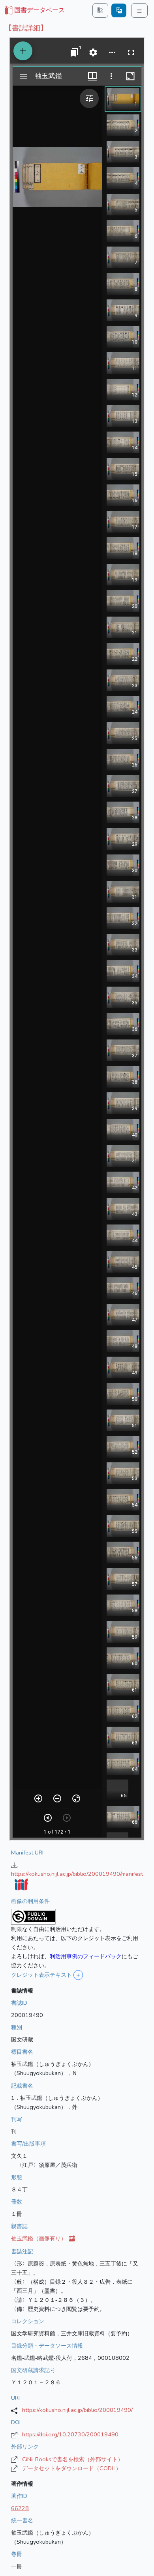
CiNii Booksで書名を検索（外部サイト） (72, 2459)
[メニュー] (139, 10)
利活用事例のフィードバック (86, 1956)
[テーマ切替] (100, 10)
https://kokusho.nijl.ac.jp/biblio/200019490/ (77, 2410)
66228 (20, 2508)
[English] (118, 10)
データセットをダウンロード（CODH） (71, 2468)
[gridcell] (34, 10)
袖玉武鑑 (39, 2238)
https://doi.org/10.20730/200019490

◆ ◆ ◆ ◆ ◆

**Problem to work on**
Transcribe every line of the listing above exactly; skip the pictures.

**Finished exercise**
CiNii Booksで書名を検索（外部サイト） (72, 2459)
[メニュー] (139, 10)
利活用事例のフィードバック (86, 1956)
[テーマ切替] (100, 10)
https://kokusho.nijl.ac.jp/biblio/200019490/ (77, 2410)
66228 (20, 2508)
[English] (118, 10)
データセットをダウンロード（CODH） (71, 2468)
[gridcell] (34, 10)
袖玉武鑑 (39, 2238)
https://doi.org/10.20730/200019490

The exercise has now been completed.